RSV antibodies complicate assessing differences between countries. The two approved products given to babies to protect them during their first winter are used like a vaccine. They are administered via an injection. But they are not technically vaccines; they are inoculations of antibodies that arm an infant’s immune system to fend off a virus it hasn’t yet had a chance to generate its own protection against.
In the United States, the RSV monoclonals were recommended for all children by the Advisory Committee on Immunization Practices, which advises the Centers for Disease Control and Prevention on vaccine use. The ACIP has treated the shots like a vaccine, including coverage of them in the Vaccines for Children program.
In Høeg and Kulldorff’s comparison of the U.S. schedule with those of peer nations, they do not list RSV monoclonals in their vaccine tallies.
RSV monoclonals are new, and a number of countries are still in the process of deciding whether to offer them to all their children, and how to use them in conjunction with an RSV vaccine for pregnant people that arrived on the market at about the same time the first monoclonal was approved. Antibodies generated by the vaccine pass to a fetus in the womb, giving it protection during its first few months of life.
Lundgren, from Denmark’s Vaccination Council, noted, for instance, that that country opted to vaccinate pregnant people against RSV rather than recommend the antibody shots for all babies because studies showed mothers preferred that option and the country’s strong electronic records system made it possible to determine who had been vaccinated.
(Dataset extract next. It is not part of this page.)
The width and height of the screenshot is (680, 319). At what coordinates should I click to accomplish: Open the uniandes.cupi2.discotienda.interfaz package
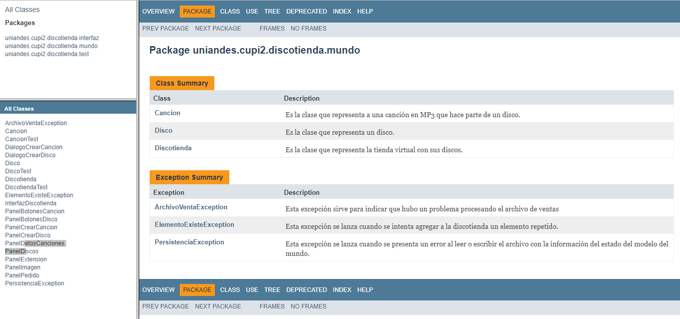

Babies born pre-term, whose mothers haven’t yet been vaccinated, are given monoclonals, he said.
Kate O’Brien, director of immunization, vaccination, and biologics for the WHO, said national immunization technical advisory groups juggle a range of factors when making decisions about which vaccines to recommend for all children. Cost-effectiveness. The scale of the risk. The feasibility of figuring out whether a targeted program would get the job done or a universal recommendation is needed. (The U.S. adopted the recently jettisoned policy of recommending every child get hepatitis B vaccine at birth because recommending vaccination only for children known to be at risk was missing too many babies.)
“It’s nearly impossible to predict, on an individual basis, who is the child who’s going to have whatever outcome of whatever disease. So each [immunization advisory group] has to balance these decisions,” O’Brien said.
She noted that internationally, there isn’t that much variability in the vaccines countries recommend for all their children.
It is true, though, that the United States under Kennedy takes a different approach to vaccination than it has for decades.
“It used to be very clear, from the direction of the program, that the U.S. saw itself as a program that was making an effort to optimize impact,” O’Brien said. “In other words, to prevent the most illness, to prevent the most serious outcomes, to prevent the most health harms by vaccinating.”
That has resulted in a situation where diseases that were once ubiquitous, which regularly sickened and sometimes killed babies, became for a while much less common.
“The challenge now is that individual practitioners and individual parents have the beauty, the benefit that they grew up — and their children are growing up — in a society where these diseases are rare,” she said. “And the reason that they’re rare is because these vaccines have been used. When we stop using the vaccines, these diseases are coming back. There’s no ambiguity about that.”